Detroit Auto Show 2012: Acura NSX reborn in America as a hybrid
Announcing the rebirth of the Honda NSX: one of the most iconic sports cars of the 1990s will return in 2015 as an American-built Acura with all-wheel-drive and an electric-enhanced rear engine. Here’s a hybrid to get excited for.
Below: (NEW CONCEPT), New Design of Acura NSX
The NSX represented the pinnacle of Honda’s sports heyday of the 1980s and ’90s. Launched with input from Formula One great Ayrton Senna, the NSX set a brace of technological firsts — from its aluminum monocoque frame to the variable valve timing that would become a standard on engines worldwide. The NSX wasn’t the fastest or most-powerful super car, but reflected Honda’s balance between power, weight and handling — a sweet spot that few cars have ever achieved.
Honda mulled replacing the NSX for years with a V-10 powered successor, but the company soon embraced smaller engines and a tight focus on fuel efficiency. Somewhere along the way, it also lost a piece of the racing spirit that birthed the NSX, unleashing a string of unsuccessful to ungainly models that offered little over their competitors.

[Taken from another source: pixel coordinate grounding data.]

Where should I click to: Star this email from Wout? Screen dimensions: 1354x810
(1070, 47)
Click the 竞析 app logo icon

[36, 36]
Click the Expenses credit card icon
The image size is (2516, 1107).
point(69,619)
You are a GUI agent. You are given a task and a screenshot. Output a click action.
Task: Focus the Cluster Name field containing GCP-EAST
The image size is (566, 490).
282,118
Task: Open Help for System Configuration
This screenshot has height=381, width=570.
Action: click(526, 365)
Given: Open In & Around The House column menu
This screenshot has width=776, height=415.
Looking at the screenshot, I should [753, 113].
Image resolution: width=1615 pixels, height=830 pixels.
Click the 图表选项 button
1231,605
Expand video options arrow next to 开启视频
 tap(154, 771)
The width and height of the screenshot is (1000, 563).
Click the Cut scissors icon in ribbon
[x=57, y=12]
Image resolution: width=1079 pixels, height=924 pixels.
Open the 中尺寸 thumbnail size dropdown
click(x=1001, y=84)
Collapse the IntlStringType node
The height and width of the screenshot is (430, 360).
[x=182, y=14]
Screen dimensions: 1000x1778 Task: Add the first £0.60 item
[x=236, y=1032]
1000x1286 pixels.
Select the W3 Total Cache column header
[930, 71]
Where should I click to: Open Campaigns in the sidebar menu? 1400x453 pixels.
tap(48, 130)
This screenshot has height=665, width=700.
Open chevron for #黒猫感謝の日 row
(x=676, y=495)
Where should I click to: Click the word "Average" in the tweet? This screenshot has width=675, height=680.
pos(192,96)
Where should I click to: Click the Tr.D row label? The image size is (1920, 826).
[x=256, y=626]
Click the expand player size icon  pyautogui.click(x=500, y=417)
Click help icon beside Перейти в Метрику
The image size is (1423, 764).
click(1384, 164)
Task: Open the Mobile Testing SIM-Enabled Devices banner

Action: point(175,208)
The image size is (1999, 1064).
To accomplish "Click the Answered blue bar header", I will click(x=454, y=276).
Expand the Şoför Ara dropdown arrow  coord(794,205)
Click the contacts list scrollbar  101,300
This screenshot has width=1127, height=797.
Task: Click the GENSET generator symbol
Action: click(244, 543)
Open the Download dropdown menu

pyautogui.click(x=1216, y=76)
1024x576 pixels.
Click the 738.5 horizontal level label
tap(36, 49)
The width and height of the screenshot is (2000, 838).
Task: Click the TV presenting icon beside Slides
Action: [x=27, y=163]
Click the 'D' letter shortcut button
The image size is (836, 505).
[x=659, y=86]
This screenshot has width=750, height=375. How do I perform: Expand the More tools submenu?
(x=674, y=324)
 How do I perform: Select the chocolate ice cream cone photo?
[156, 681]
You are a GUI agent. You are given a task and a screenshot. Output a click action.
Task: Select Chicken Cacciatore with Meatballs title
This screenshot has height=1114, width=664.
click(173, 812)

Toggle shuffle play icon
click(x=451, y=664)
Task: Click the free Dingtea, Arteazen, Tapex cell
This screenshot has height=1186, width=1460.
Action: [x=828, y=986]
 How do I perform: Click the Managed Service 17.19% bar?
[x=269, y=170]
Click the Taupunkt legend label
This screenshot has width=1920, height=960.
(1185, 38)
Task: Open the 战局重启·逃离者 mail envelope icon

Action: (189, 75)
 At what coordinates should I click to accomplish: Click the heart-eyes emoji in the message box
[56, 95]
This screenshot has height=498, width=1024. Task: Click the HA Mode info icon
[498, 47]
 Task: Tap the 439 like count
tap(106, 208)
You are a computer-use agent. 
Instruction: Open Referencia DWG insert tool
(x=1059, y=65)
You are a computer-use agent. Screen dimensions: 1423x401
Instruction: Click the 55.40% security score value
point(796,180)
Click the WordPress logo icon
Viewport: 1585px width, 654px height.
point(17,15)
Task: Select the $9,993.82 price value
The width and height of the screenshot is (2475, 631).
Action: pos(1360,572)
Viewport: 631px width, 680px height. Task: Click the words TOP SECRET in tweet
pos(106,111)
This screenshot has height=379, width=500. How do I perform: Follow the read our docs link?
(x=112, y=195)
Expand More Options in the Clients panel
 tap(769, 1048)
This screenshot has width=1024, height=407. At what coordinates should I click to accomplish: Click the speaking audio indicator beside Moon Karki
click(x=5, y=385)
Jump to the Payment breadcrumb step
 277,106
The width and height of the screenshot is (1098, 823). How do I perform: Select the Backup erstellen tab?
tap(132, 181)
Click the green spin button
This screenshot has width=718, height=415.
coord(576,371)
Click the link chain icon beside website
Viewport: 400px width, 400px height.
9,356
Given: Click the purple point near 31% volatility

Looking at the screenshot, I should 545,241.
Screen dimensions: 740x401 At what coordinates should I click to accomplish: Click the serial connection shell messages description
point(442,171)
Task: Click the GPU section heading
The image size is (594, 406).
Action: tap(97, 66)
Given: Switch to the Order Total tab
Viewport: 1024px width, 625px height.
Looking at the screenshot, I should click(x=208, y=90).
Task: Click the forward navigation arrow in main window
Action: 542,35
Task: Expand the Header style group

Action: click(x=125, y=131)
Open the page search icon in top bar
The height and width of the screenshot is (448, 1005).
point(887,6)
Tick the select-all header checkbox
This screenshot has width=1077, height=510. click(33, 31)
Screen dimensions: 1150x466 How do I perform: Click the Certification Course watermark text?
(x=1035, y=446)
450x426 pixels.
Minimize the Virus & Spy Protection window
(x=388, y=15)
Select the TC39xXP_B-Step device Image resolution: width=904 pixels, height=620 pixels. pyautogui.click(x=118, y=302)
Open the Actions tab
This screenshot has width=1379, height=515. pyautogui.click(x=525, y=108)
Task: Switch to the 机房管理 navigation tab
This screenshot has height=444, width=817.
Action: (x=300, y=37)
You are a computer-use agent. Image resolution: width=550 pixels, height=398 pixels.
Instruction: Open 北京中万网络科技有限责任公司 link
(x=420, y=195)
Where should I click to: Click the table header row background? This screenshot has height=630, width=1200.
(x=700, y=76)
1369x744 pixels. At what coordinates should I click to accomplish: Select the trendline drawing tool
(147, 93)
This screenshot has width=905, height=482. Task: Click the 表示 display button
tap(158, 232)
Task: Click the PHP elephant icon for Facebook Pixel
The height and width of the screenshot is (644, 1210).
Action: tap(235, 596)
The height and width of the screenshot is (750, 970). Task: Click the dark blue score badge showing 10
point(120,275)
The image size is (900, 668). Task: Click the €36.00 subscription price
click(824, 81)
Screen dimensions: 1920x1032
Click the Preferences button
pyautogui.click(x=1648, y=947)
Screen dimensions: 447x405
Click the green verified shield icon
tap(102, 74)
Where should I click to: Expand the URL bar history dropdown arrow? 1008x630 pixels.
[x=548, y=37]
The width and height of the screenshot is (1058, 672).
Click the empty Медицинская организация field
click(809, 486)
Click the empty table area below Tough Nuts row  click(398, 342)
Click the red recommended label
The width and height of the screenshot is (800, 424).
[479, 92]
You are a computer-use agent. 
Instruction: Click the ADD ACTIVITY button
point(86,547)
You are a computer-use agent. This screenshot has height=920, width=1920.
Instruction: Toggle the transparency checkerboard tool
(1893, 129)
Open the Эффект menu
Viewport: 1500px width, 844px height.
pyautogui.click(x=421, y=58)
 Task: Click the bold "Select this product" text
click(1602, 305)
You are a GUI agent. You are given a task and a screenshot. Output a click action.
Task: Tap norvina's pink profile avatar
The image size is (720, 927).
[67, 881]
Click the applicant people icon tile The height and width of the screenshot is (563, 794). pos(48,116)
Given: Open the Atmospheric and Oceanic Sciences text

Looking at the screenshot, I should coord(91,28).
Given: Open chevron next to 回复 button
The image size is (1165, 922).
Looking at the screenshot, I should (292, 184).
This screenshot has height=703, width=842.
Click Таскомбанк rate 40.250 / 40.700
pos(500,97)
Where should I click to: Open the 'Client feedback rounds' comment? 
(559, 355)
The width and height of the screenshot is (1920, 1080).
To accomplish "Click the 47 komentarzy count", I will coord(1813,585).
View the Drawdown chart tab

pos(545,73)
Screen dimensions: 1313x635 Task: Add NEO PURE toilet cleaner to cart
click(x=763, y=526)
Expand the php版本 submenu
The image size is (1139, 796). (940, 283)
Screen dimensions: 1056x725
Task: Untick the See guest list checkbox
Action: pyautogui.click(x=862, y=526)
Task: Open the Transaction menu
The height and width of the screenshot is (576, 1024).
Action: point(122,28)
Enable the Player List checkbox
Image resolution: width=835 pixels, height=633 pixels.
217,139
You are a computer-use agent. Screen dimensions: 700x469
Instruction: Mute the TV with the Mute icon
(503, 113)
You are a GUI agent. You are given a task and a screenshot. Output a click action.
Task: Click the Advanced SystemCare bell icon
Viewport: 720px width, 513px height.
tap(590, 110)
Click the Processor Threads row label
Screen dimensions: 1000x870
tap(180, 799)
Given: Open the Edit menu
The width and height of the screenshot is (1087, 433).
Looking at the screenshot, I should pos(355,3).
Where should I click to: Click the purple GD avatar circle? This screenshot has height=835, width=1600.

After last year’s update of the Honda Civic — a freshening that did little to improve the car’s weakening position against tough competition — Honda’s executives vowed to revive the company’s soul. The new NSX, to be sold under the Acura brand, shows they’re serious enough to design the most attractive Acura ever.
The concept retains the mid-engine V-6 layout of the original NSX, but adds in a new Honda all-wheel-drive system that relies on electric motors to power the front wheels. As with its predecessor, Honda vows the NSX won’t rely on brute force, but combine lightweight materials with high technology for super car performance and respectable fuel economy.
If there’s a disappointment here, it’s that Honda has held back several key details about the NSX concept, including the power its engines and electric motors will generate. But the U.S.-based team developing the NSX for production in Ohio has three years to get it right.